Different but the Same? An Event-Driven Approach to Determine Probabilities of Data Duplication
提出一种基于事件驱动的概率方法,通过分析导致重复的事件模式来检测数据重复,在多个数据集上优于现有方法,且模型可在同领域数据集间迁移。
The importance of data quality assessment, in general, and duplicate detection, in particular, has been recognized in both research and practice. Duplicates are known to cause critical problems in many domains, including customer relationship management, data management and data warehousing, fraud detection, production, and healthcare. Such duplicates are caused by events that are typically associated with data patterns in the records. For example, duplicates in customer databases caused by the event “relocation of a customer” characteristically exhibit dissimilar values for address-related features, while the values of the other features (e.g., name-related features) tend to be highly similar.
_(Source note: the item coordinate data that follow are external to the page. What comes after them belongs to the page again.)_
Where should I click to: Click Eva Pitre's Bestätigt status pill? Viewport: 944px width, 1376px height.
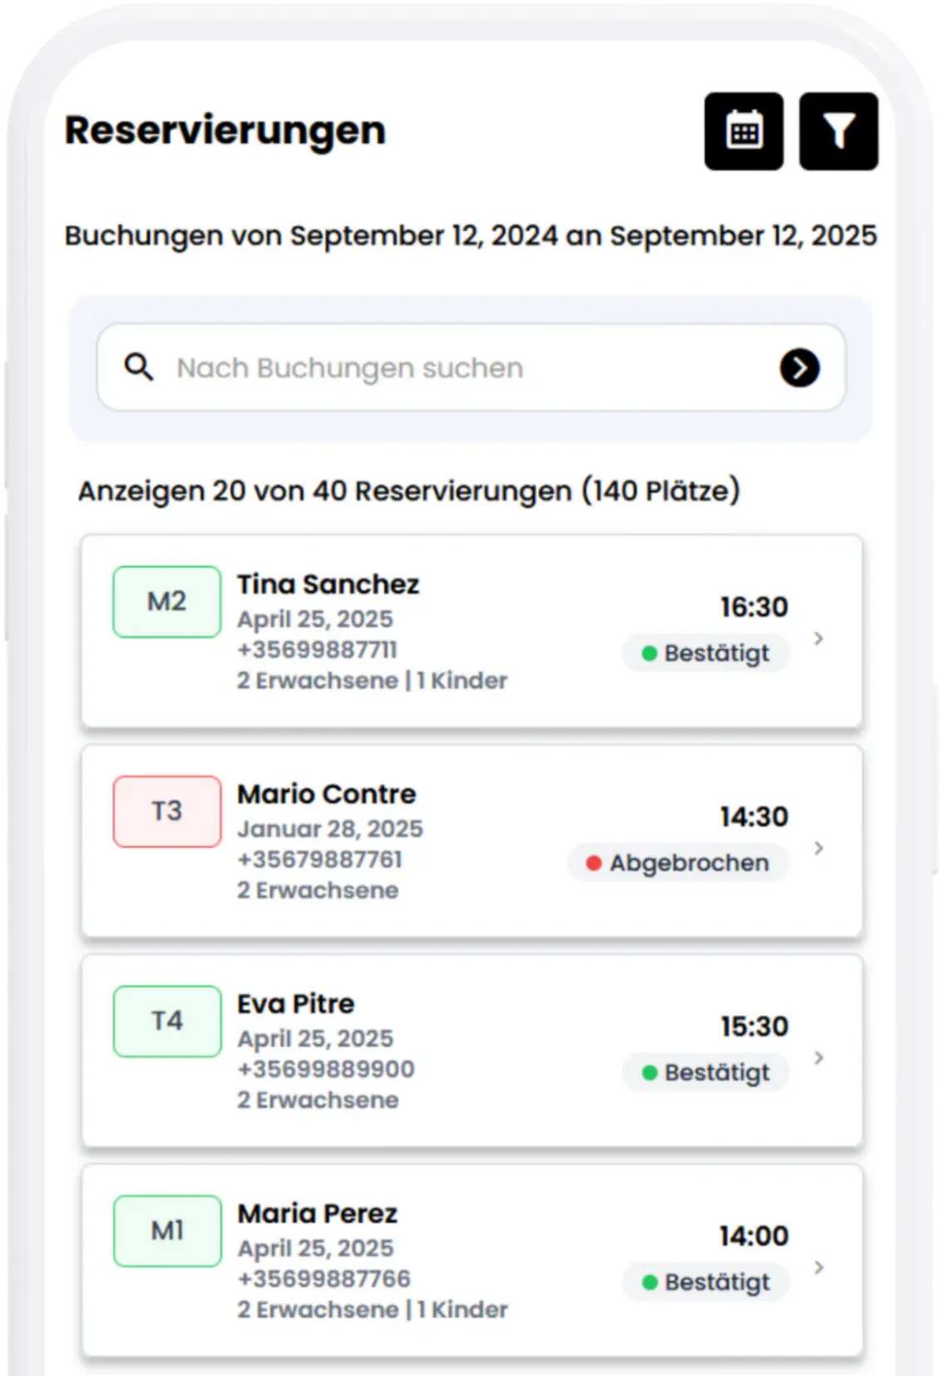pyautogui.click(x=705, y=1072)
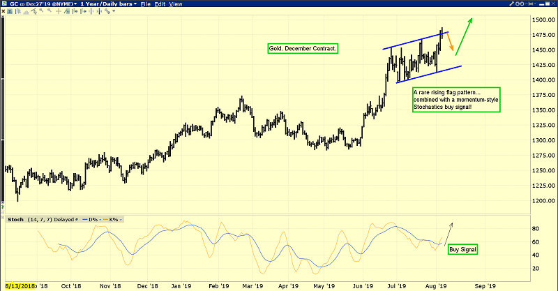Open the pin dropdown in title bar
The height and width of the screenshot is (291, 558).
pyautogui.click(x=535, y=3)
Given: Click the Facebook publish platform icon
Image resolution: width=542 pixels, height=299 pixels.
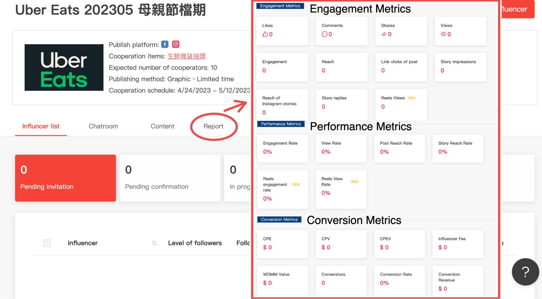Looking at the screenshot, I should 165,44.
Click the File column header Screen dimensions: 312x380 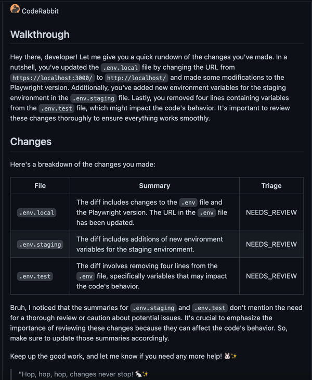tap(40, 186)
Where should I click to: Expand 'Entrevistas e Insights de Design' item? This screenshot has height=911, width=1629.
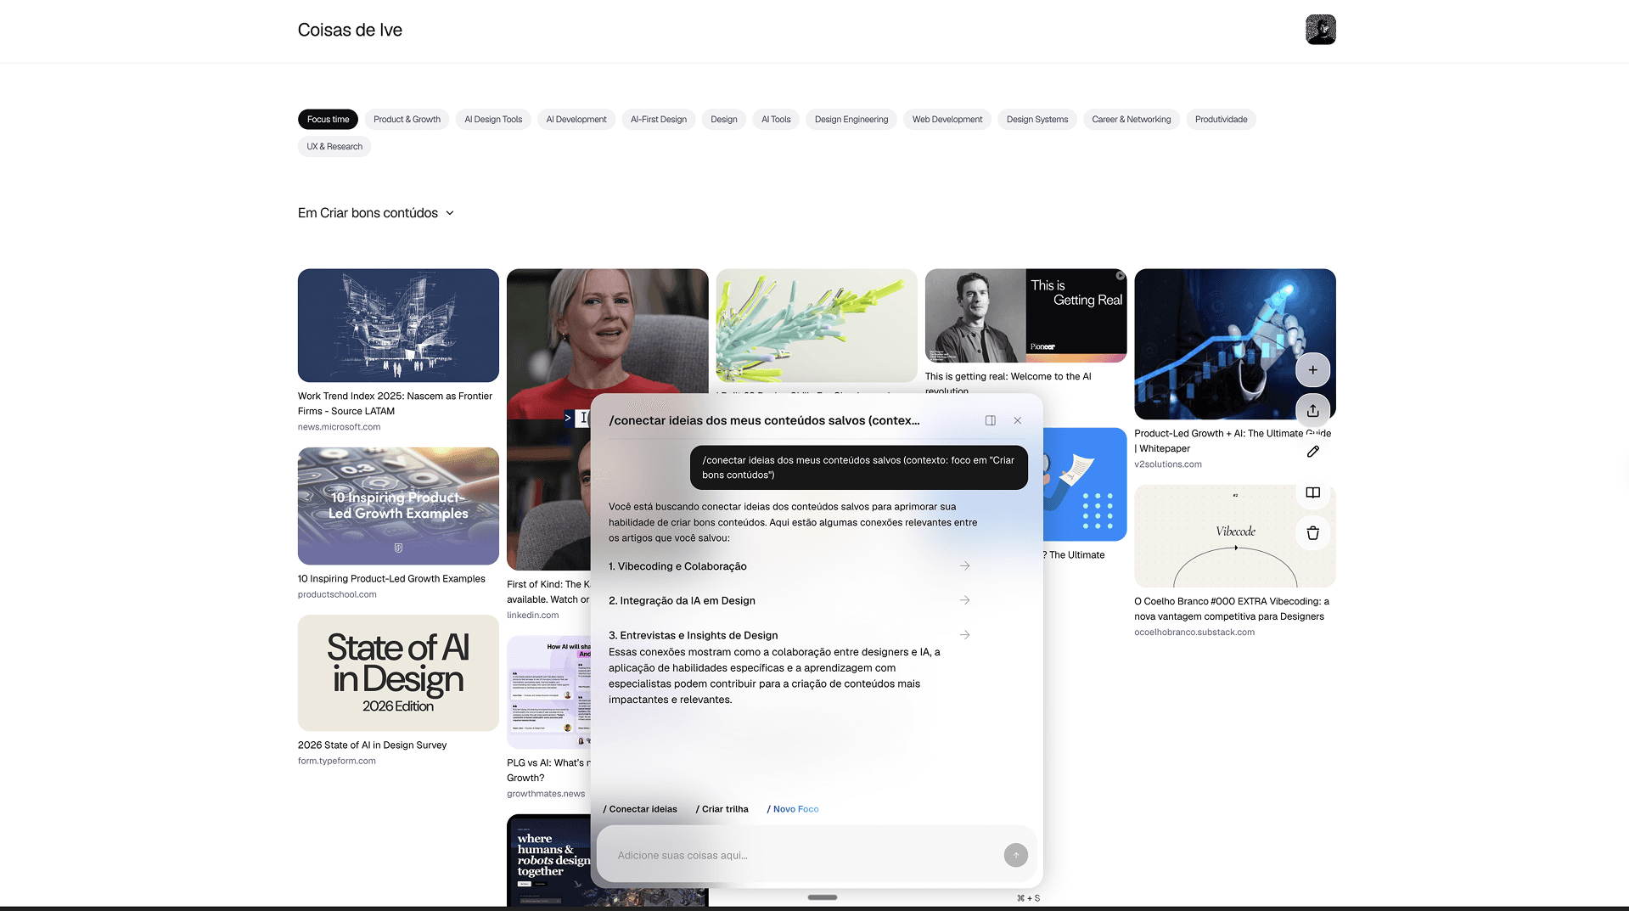click(x=964, y=635)
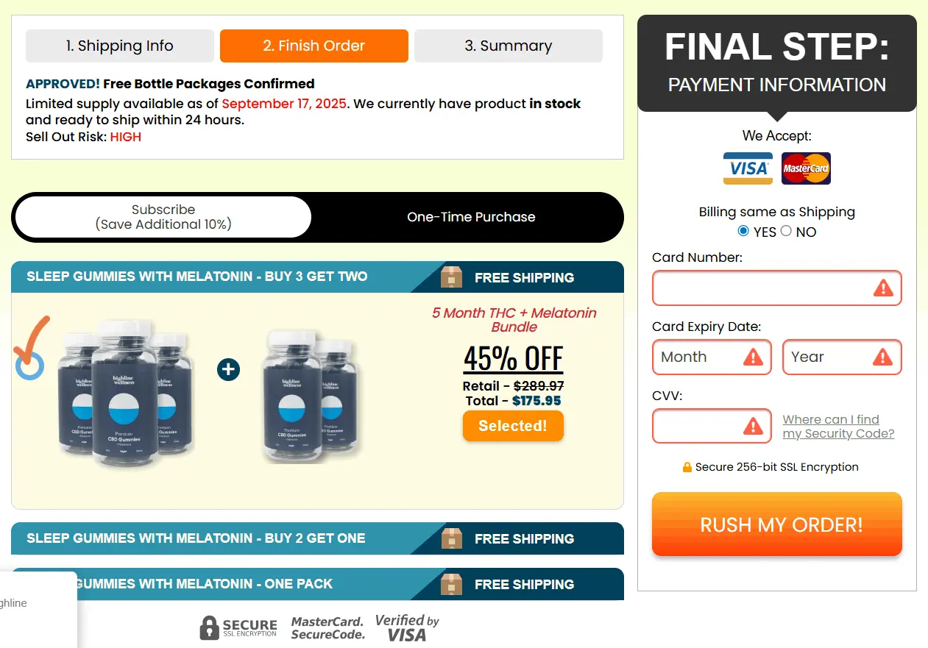Click the MasterCard SecureCode badge

click(x=327, y=627)
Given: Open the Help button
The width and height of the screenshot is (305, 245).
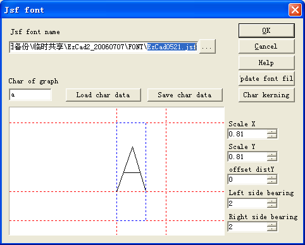Looking at the screenshot, I should pos(266,63).
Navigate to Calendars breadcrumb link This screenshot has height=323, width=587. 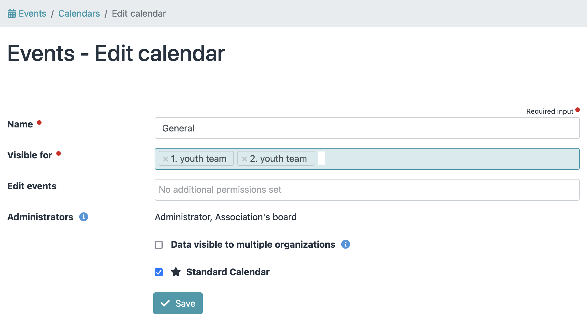click(79, 13)
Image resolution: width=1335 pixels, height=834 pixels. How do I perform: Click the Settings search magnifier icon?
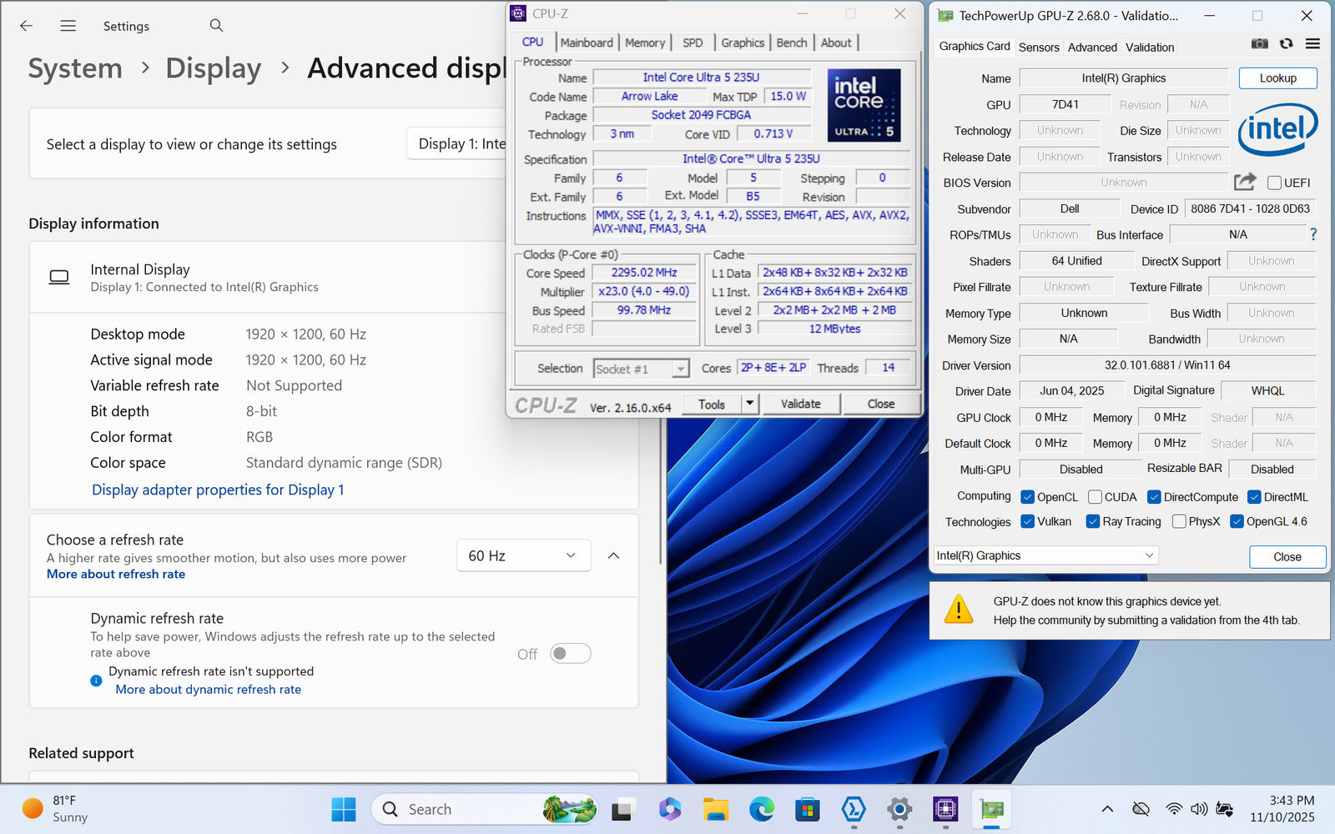[x=216, y=26]
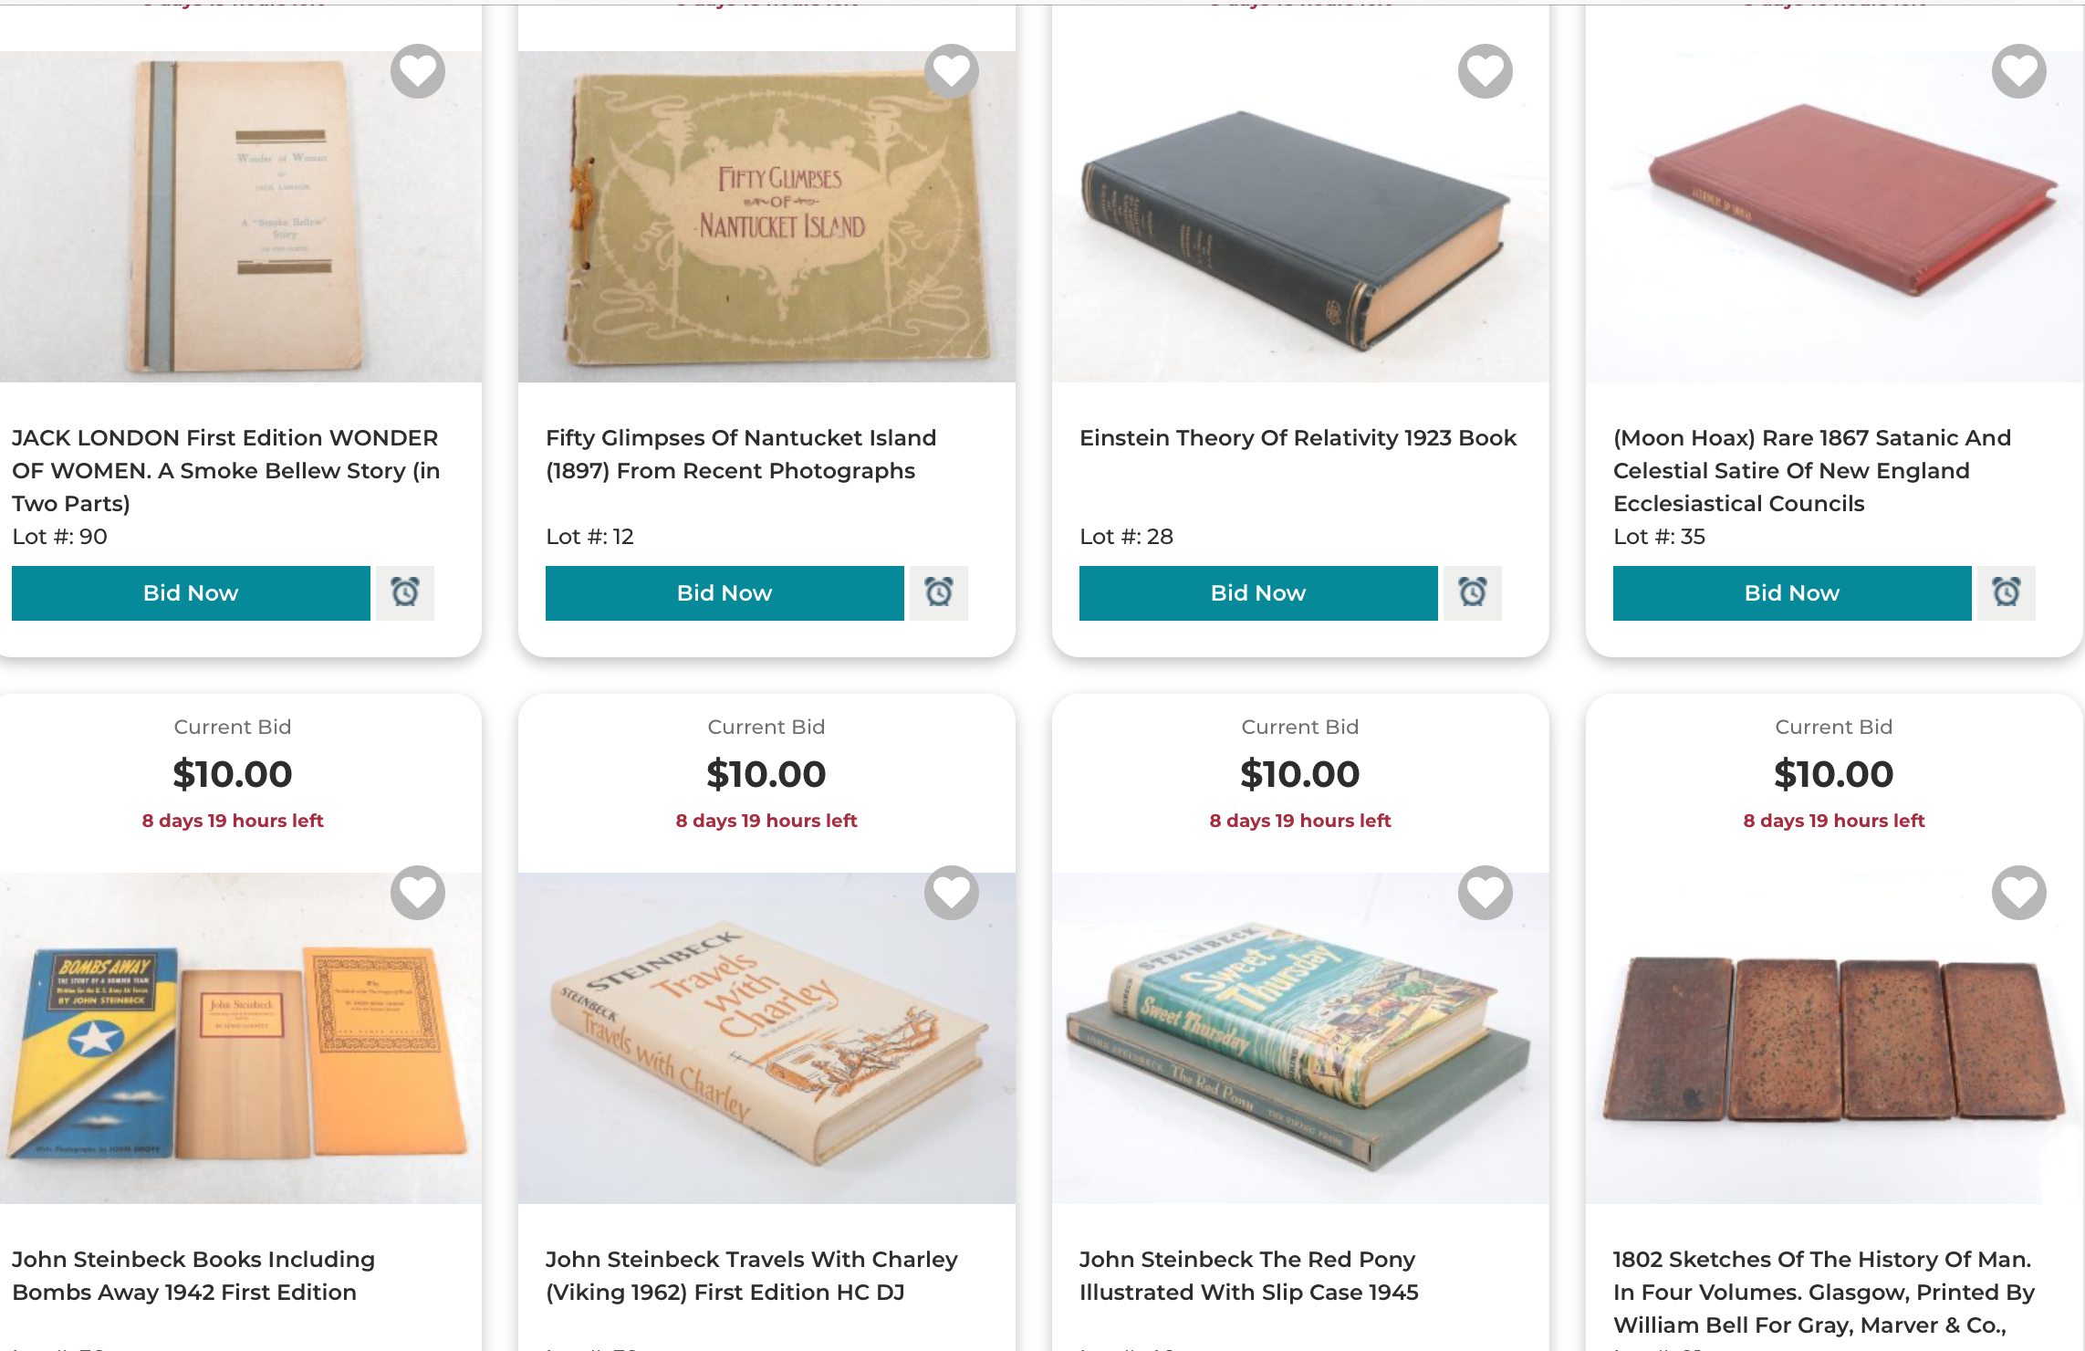Click heart icon on Travels With Charley
The image size is (2085, 1351).
pos(952,893)
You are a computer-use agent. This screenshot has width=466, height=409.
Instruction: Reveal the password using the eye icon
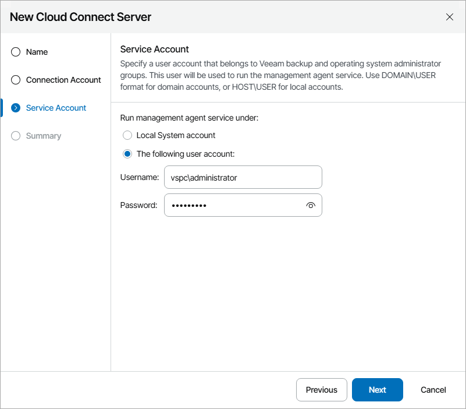[311, 205]
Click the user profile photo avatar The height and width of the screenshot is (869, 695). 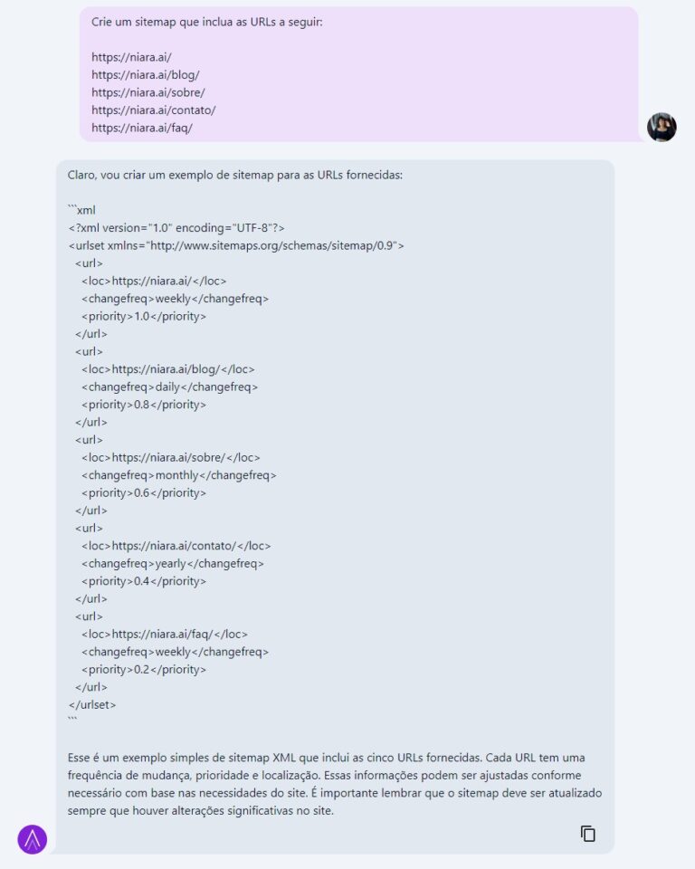pos(662,127)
Analyzing duplicate-related events and recognizing such patterns seems particularly promising for duplicate detection. However, existing approaches do not take advantage of this and neither consider events nor recognize their associated data patterns when detecting potential duplicates. In this paper, we introduce events as causes of duplicates and, on this basis, propose a novel probability-based approach for duplicate detection. Our approach assigns the probability of being a duplicate to each analyzed pair of data while avoiding limiting methodical assumptions of existing approaches. The evaluation on seven different datasets shows that our approach is able to outperform existing approaches and that the models learned can be transferred between datasets of the same domain without further labeling or repeated model learning.